The reason I didn't notice is that I had this year only looked at the holidays for the top two standards of skier (Gold and Purple/Gold), for which they have not yet provided holidays in this age area (the hardest two holidays offered were for purple/silver skiers and I notice that one of these even (!) offers the possibility that a guide might be hired for one day so people could try the off-piste). But surely 20s and 30s should be the time to ski fast and steep and deep, and explore the wild country (?)

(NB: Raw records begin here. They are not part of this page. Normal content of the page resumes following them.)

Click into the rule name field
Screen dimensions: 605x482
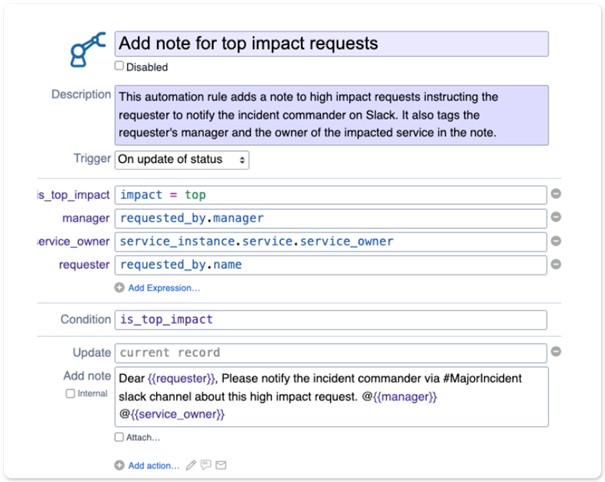click(x=331, y=44)
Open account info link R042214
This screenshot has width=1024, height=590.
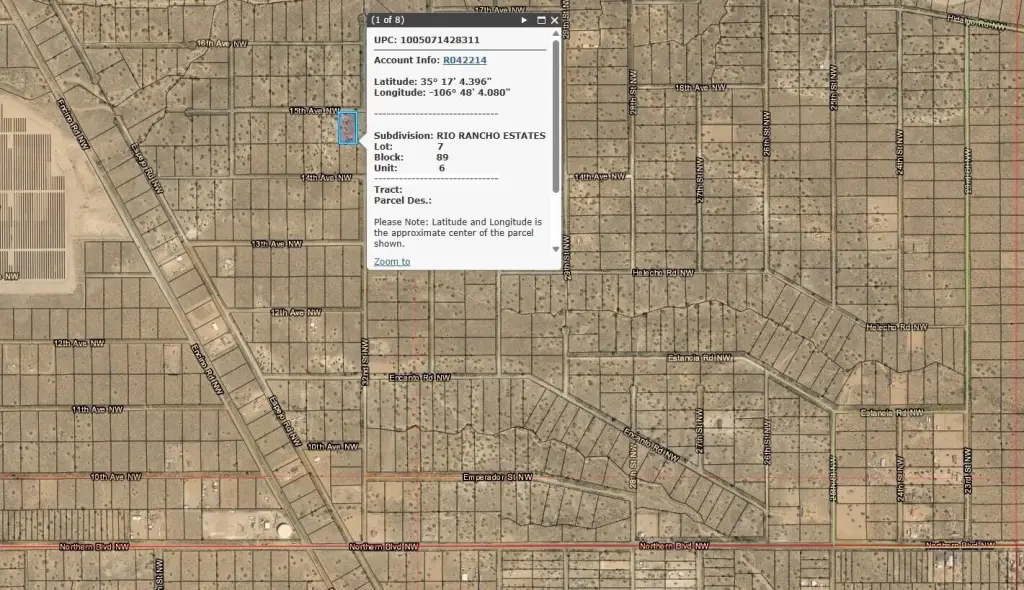tap(464, 60)
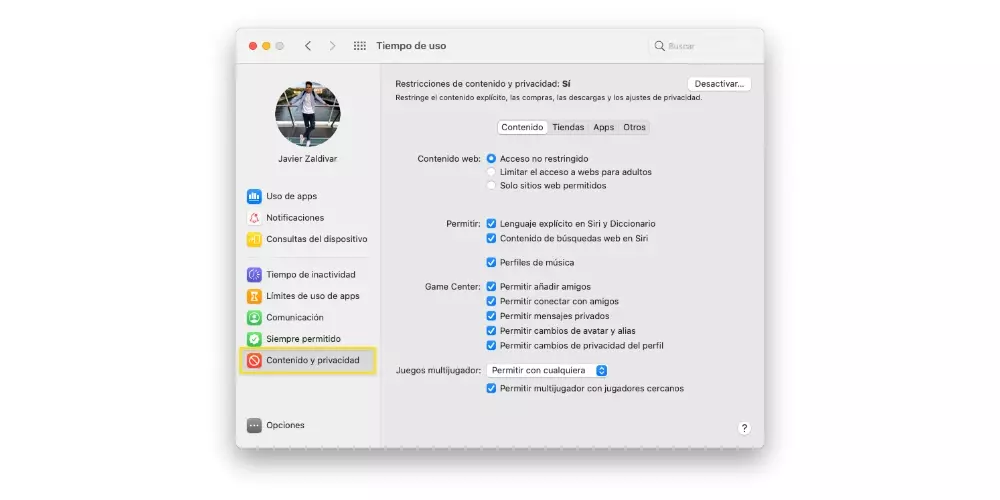Disable Permitir mensajes privados
Screen dimensions: 1000x500
(x=491, y=316)
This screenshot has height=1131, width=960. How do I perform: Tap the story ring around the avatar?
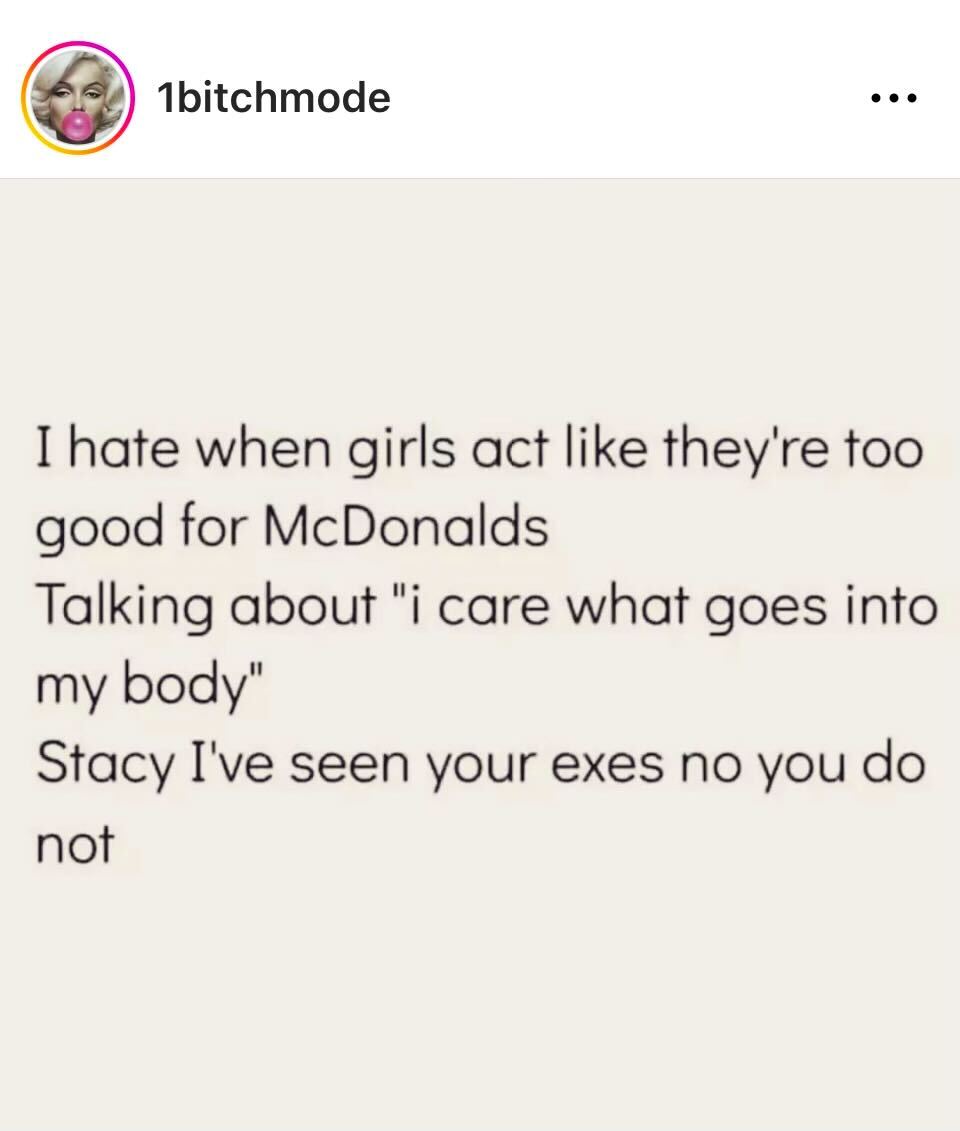tap(78, 97)
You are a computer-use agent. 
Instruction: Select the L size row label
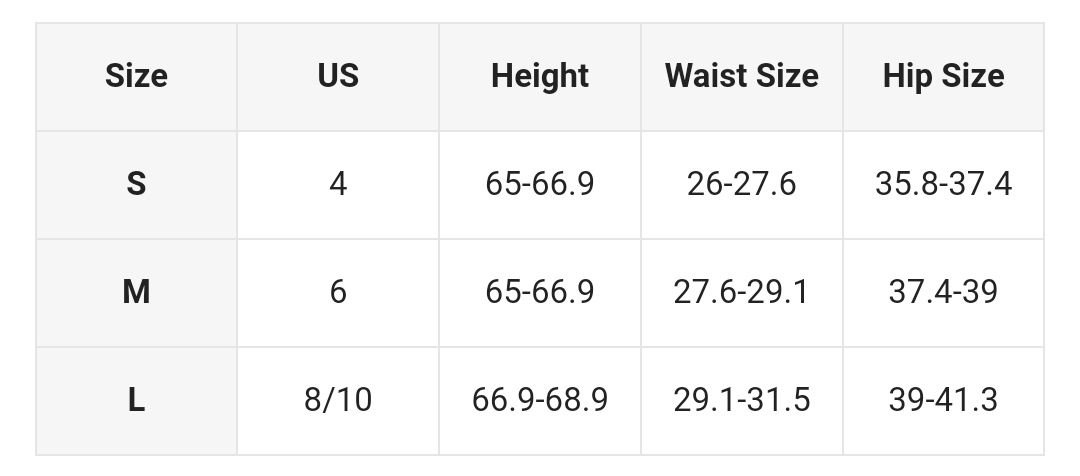[136, 401]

I should emphasise that this segregation is not what I personally want, since I prefer to ski with a mixed-age group and feel that it is a loss to Ghettoise skiing by age. However I was very aware that very few younger people would be able to afford the full Ski Club prices and consequently those few who turned up often found themselves in a small minority. What I had suggested were Cheaper holidays and these are not cheaper.
I notice that most of the holidays are still in the £800 - £1,200 area (plus lift-pass), despite none of them including a guide (which would put it up a minimum of £250). There are a couple at £700, which isn't really bad, I suppose, but my friends and I have managed to arrange 8 1/2 days of skiing WITH a top guide for £700, or £130 less if we stay in the Maurienne instead of transfering to the Dolomites. In other words £250-380 less than the SKi Club cheapest, and for a longer holiday!
I should perhaps add that most (or, anyway, many) of the Ski Club Reps cannot afford to go on SCGB holidays.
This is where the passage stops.